MY MOTHER'S FEET by Gina Wilkinson, directed by Micheline Chevrier, with Jerry Franken, Tom Rooney and Jane Spidell. Presented by CanStage at Berkeley Upstairs (26 Berkeley). Runs to Apri1 2, Monday-Saturday 8 pm, matinee Saturday 2 pm. $26. 416-368-3110. Rating: NNN Rating: NNN
Dan, the central figure in Gina Wilkinson 's My Mother's Feet , can't run away from home fast enough. Even then - and as an adult - he can't escape the loving mother who follows him wherever he goes. It's not by chance, though the explanation of how they come into the story occupies the show's 90 minutes, that as soon as we're introduced to Dan, we meet his mother's prosthetic feet.
Wilkinson's first play - clever, witty, sometimes quietly savage and upsetting - is passionate about language and its use; lines keep echoing in various resonant contexts. The playwright toys and puns with her words, fashioning a series of tales-within-tales that interlock to show the key figures in Dan's life: his parents, his wife, Ursula, and his son, also named Dan. Too bad the climactic story, which wipes away anger and betrayal and replaces them with forgiveness, has a forced feel.

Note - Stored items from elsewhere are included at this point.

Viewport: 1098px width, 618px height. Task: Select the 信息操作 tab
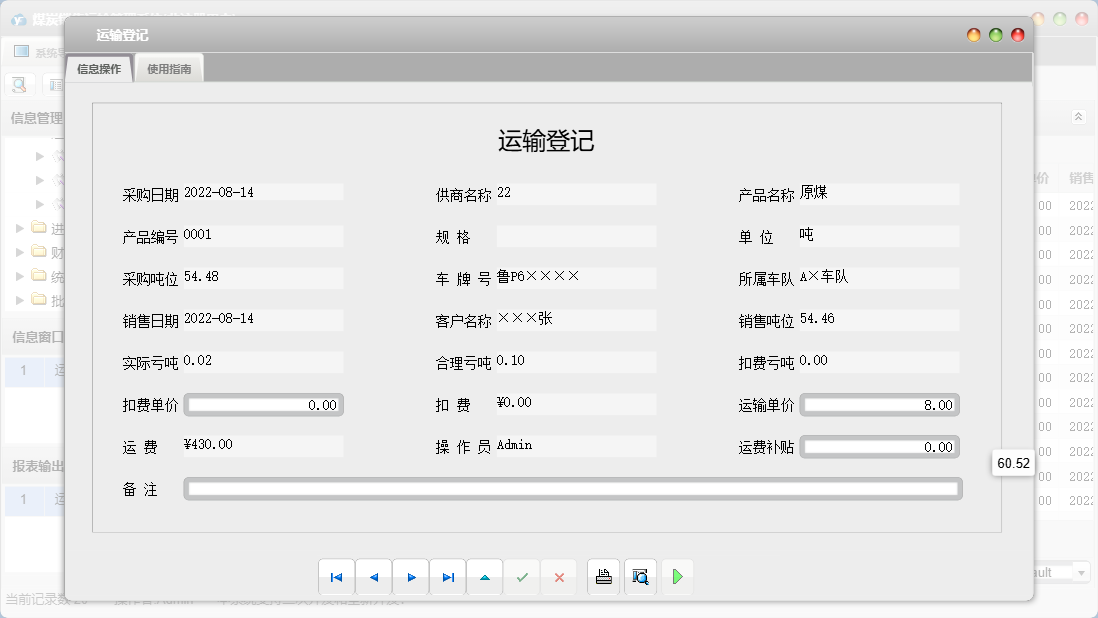coord(97,70)
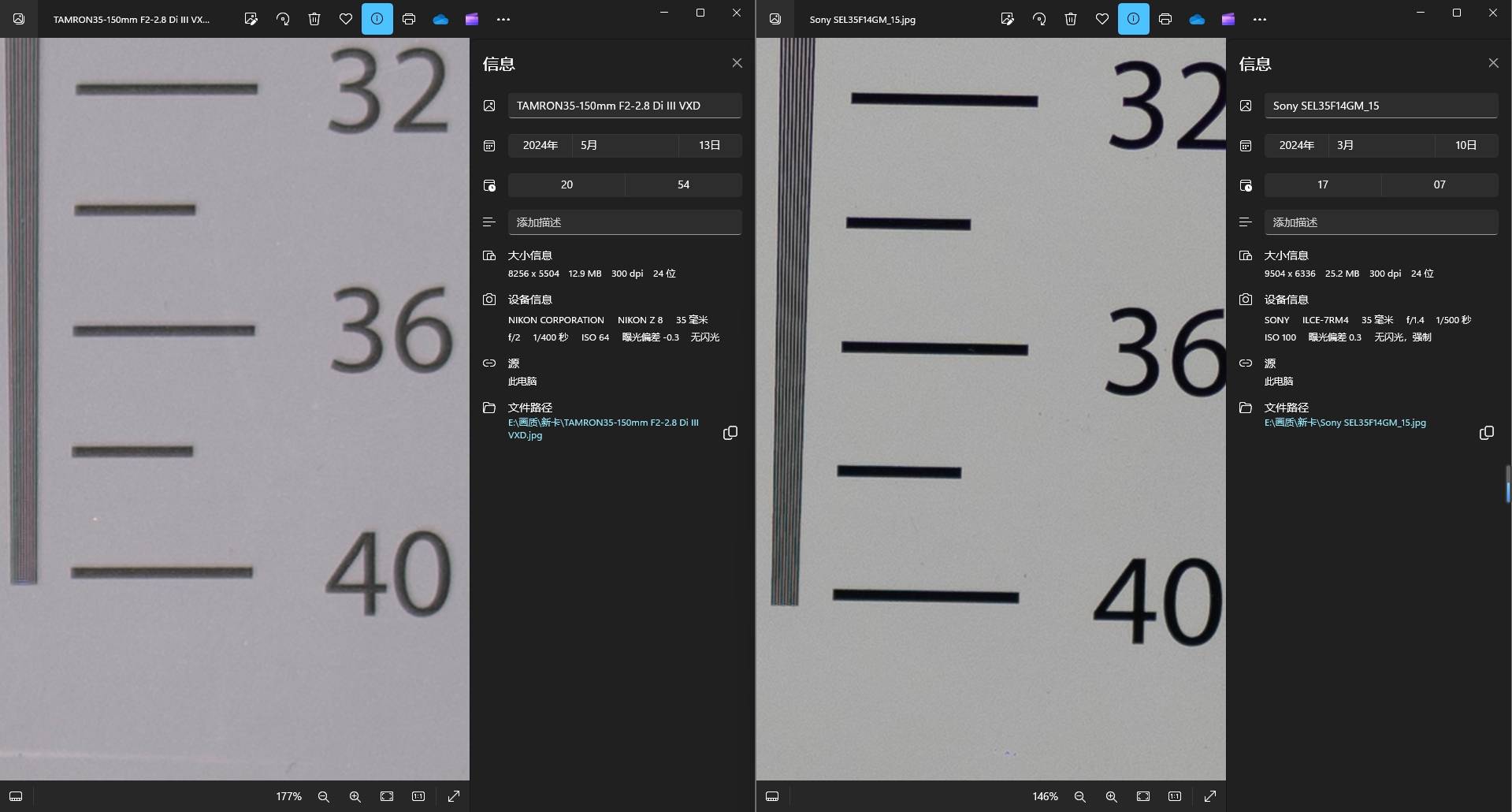Open See more menu in Tamron window
The image size is (1512, 812).
(x=503, y=19)
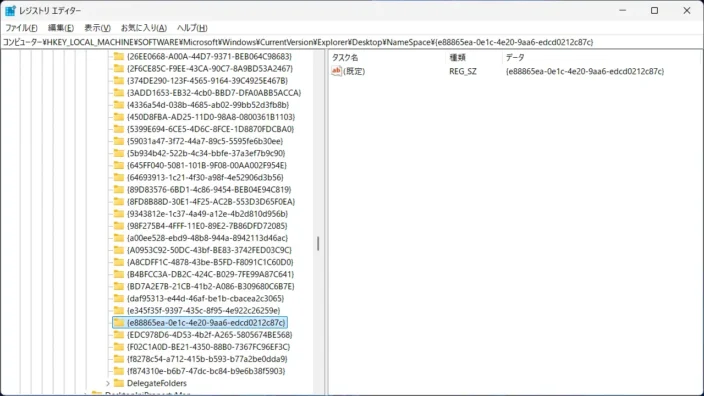Click the Registry Editor app icon in title bar
This screenshot has height=396, width=704.
click(10, 10)
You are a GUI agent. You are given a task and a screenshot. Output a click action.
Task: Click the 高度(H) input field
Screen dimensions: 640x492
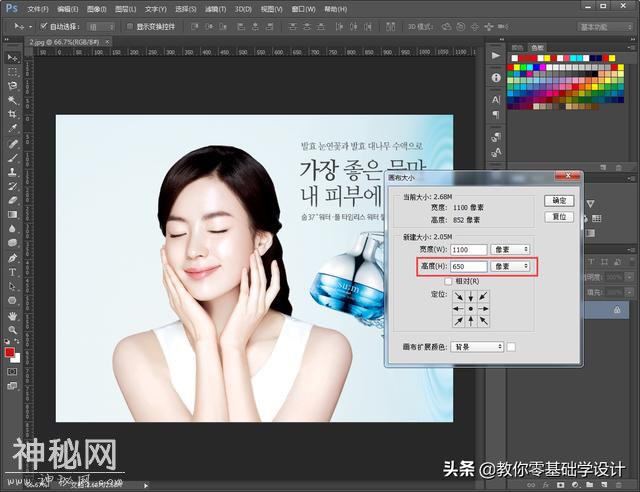[x=468, y=267]
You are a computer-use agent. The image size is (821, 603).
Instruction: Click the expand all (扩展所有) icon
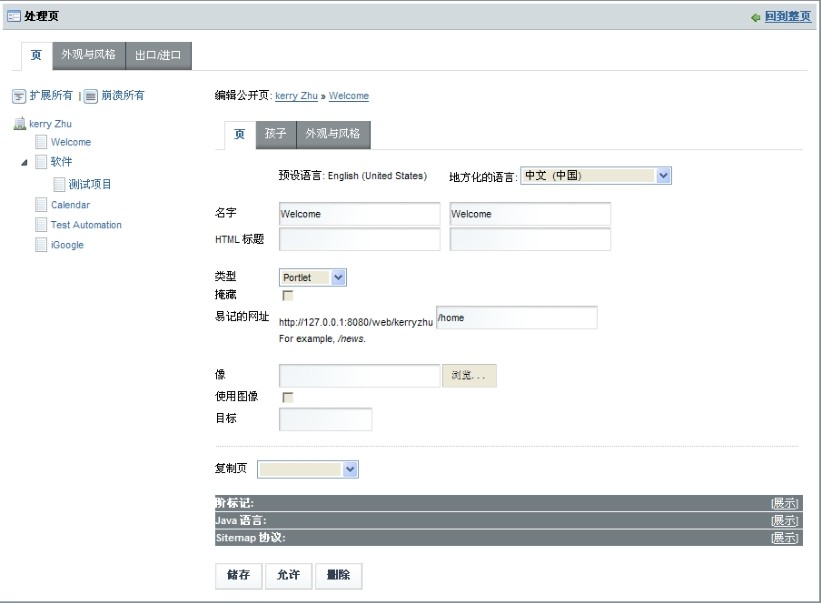(18, 96)
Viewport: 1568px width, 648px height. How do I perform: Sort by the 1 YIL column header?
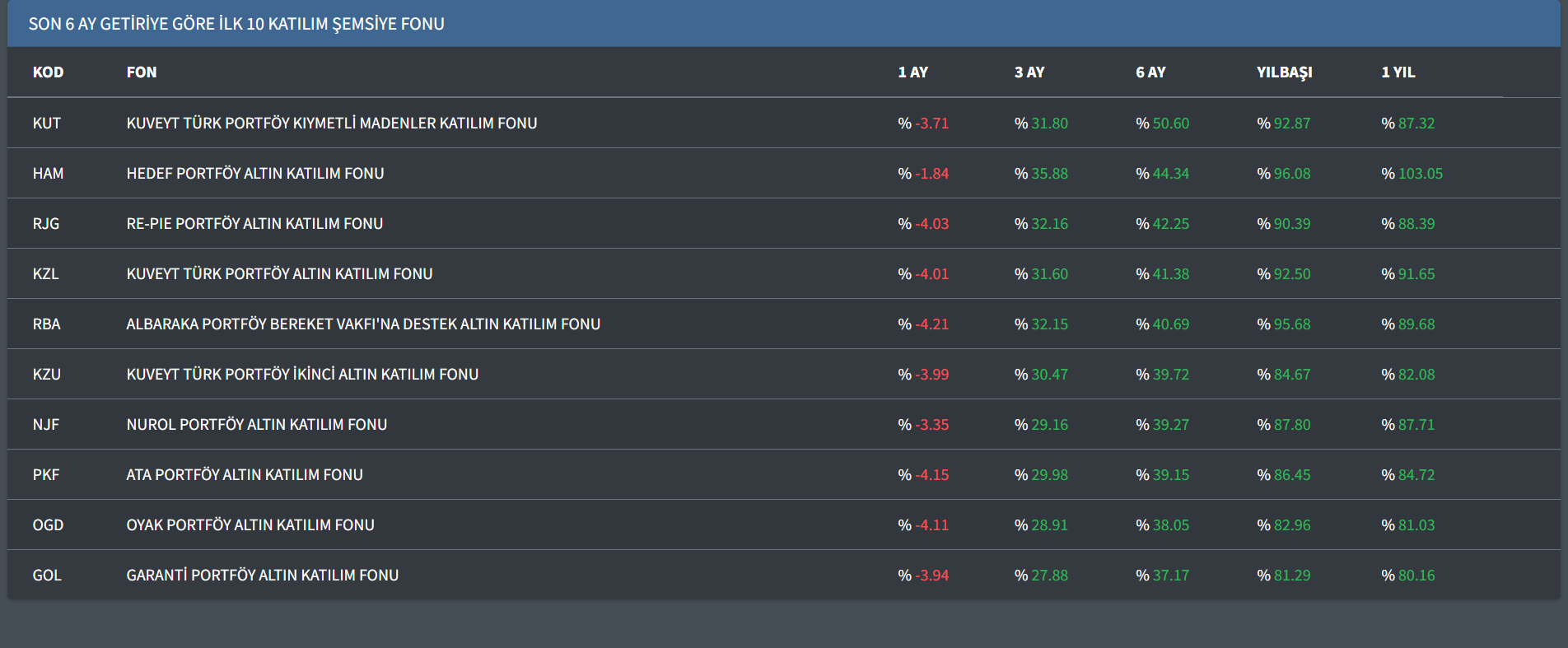(x=1398, y=72)
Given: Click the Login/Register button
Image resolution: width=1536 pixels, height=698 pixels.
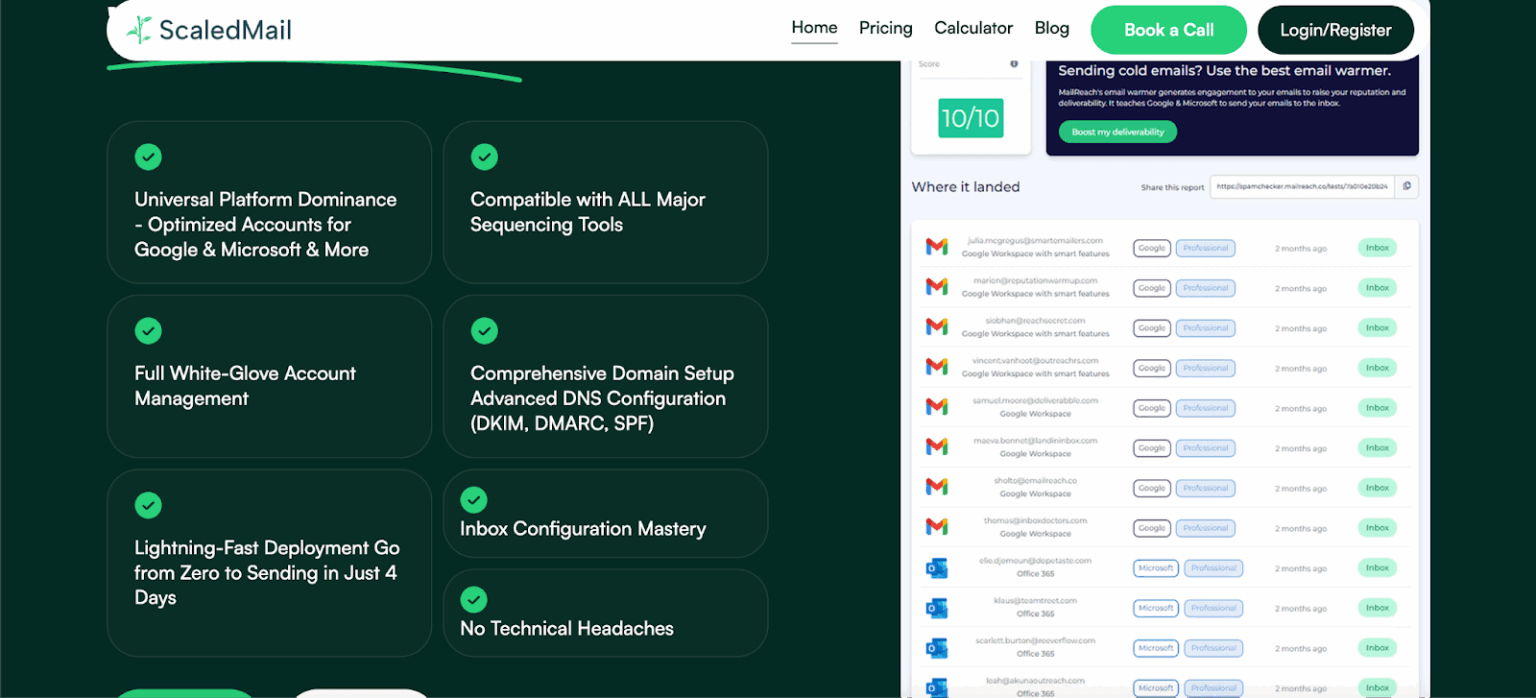Looking at the screenshot, I should tap(1336, 30).
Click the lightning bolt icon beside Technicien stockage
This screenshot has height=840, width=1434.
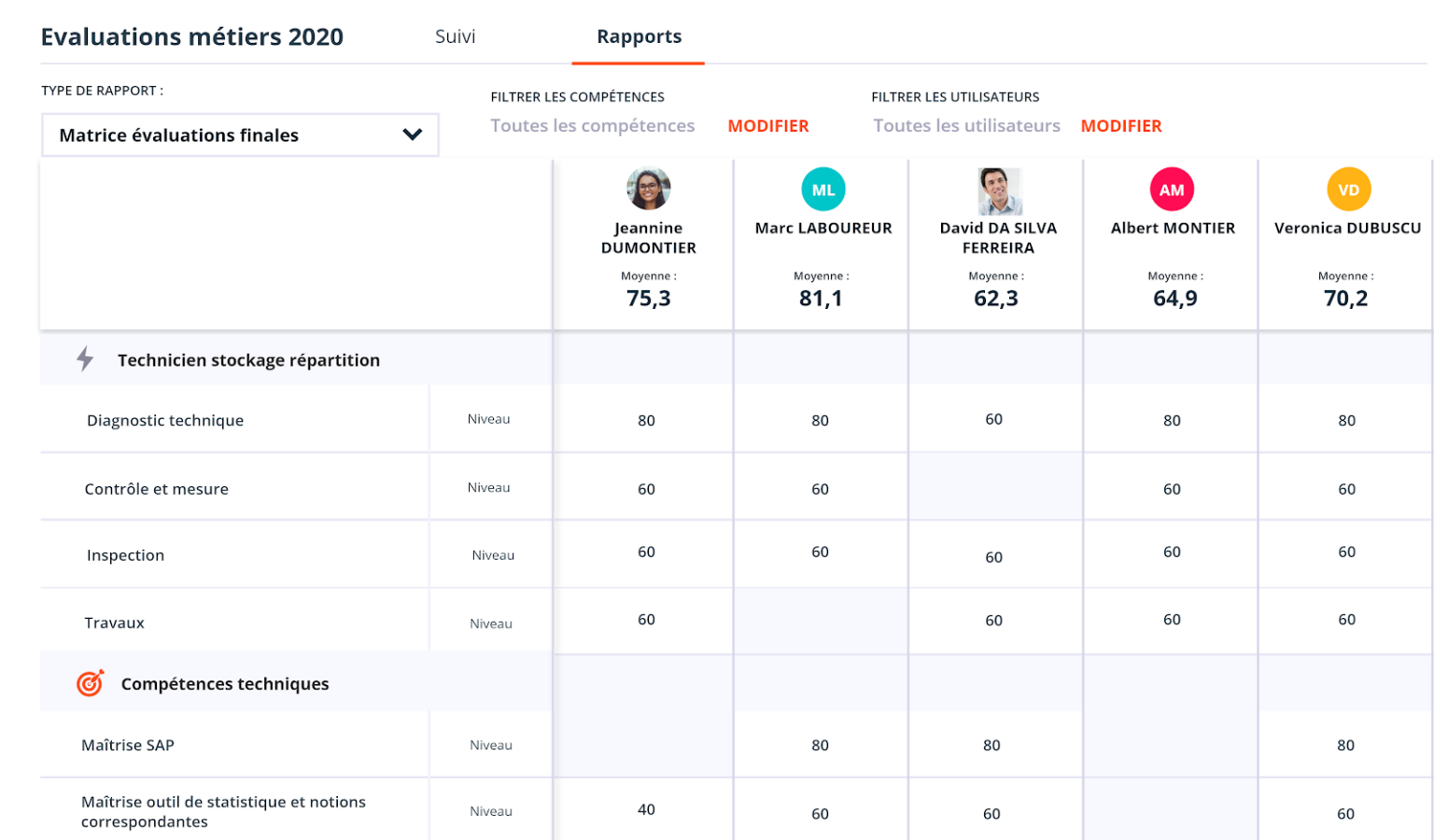85,359
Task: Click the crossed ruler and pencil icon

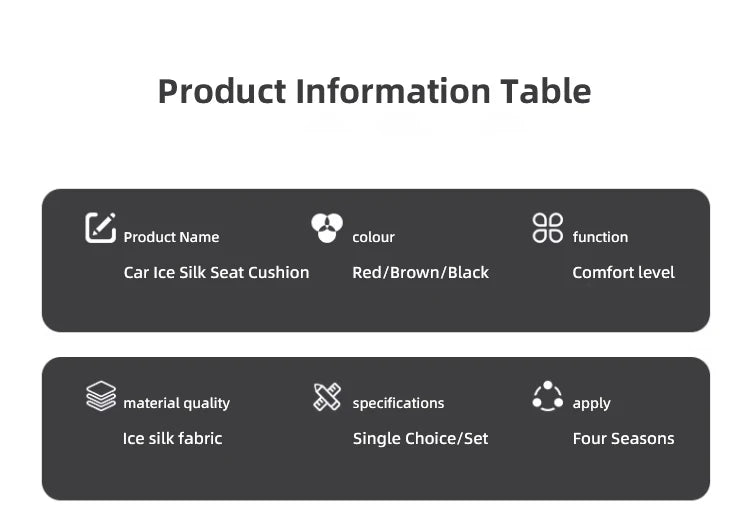Action: coord(327,396)
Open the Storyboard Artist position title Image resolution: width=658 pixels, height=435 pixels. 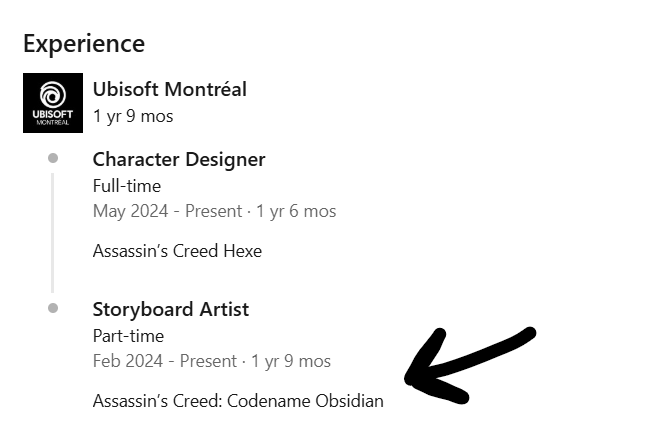171,309
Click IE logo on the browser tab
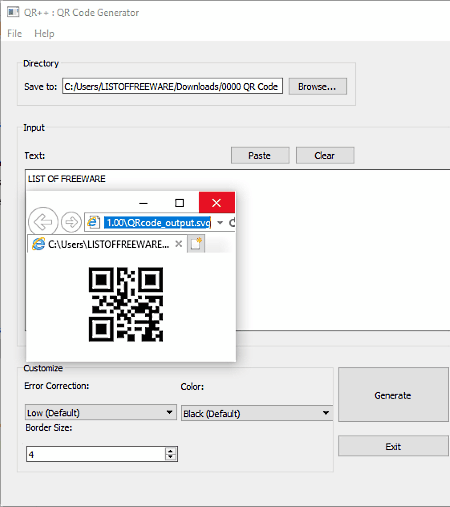Image resolution: width=450 pixels, height=507 pixels. [38, 244]
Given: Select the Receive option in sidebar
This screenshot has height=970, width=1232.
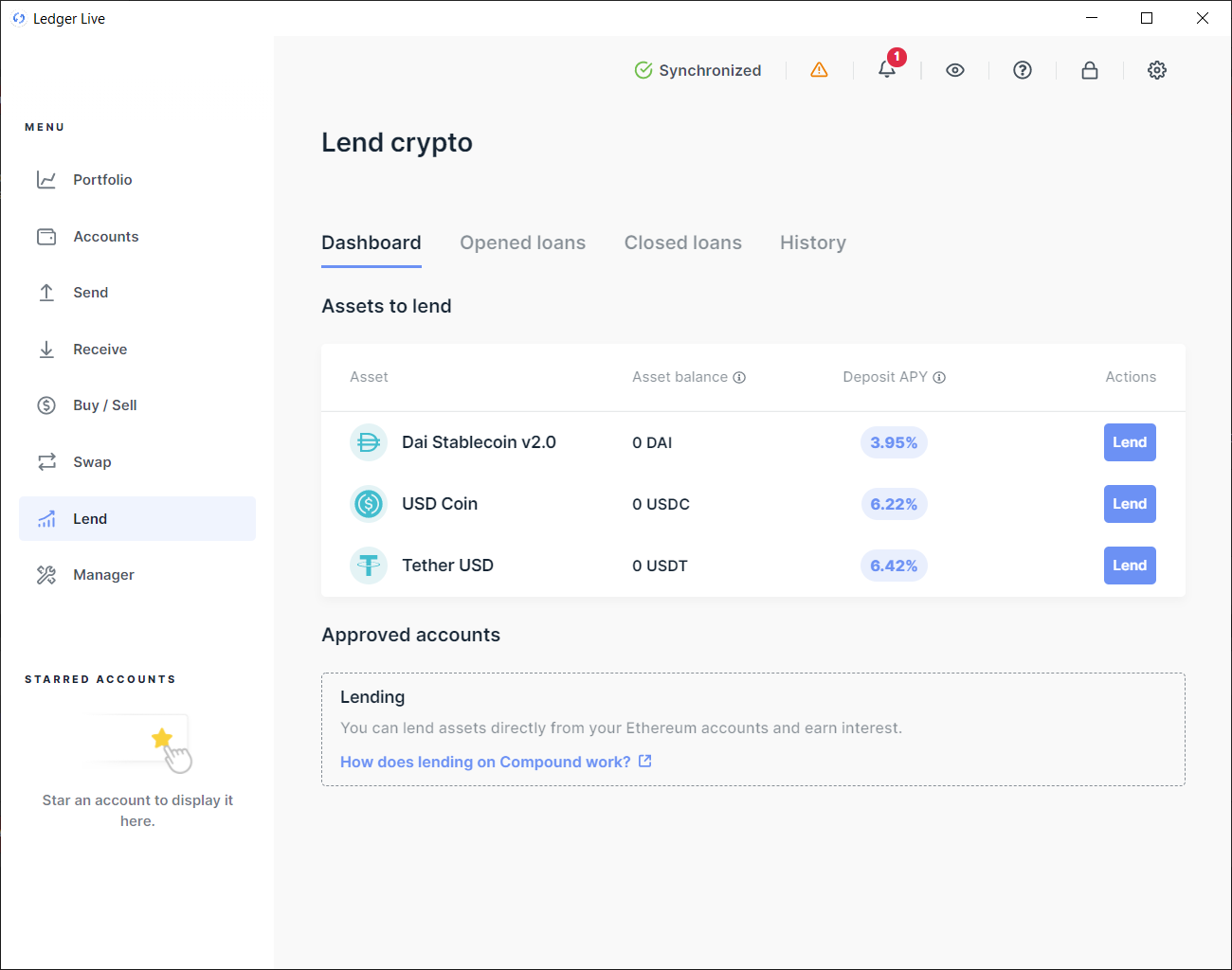Looking at the screenshot, I should pyautogui.click(x=100, y=349).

Dan's psychology is as vital as the external events in his life. Deeter Schurig 's set, lit by John Munro , is a womblike cave that sometimes reveals and sometimes conceals, just as do Dan's stories of his past and present.
Jumping from one form of storytelling to another, the show uses humour to beguile us before dark elements emerge. It's curious, though, that director Micheline Chevrier sometimes engages our heads rather than our emotions, even in the more upsetting parts of the story. Still, the director paces the piece well, hinting at but not revealing too much too soon, and paralleling with visual imagery.
As Dan, Tom Rooney knows how to shift from the sly send-up of the early moments to the upset man/boy later on; the glint in his eye, we realize by the end, is part wicked thoughts of vengeance, part tears for his past.
The wonderful Jane Spidell carefully distinguishes between the powerful, stalking mother with a sneering disregard for "peasants," and the more give-and-take, sensual Ursula, both of them rich figures. On the other hand, Wilkinson draws a father ( Jerry Franken ) who has little impact on the family, and neither as Dad nor as a patient cop does Franken have much to do except react to events and complaints.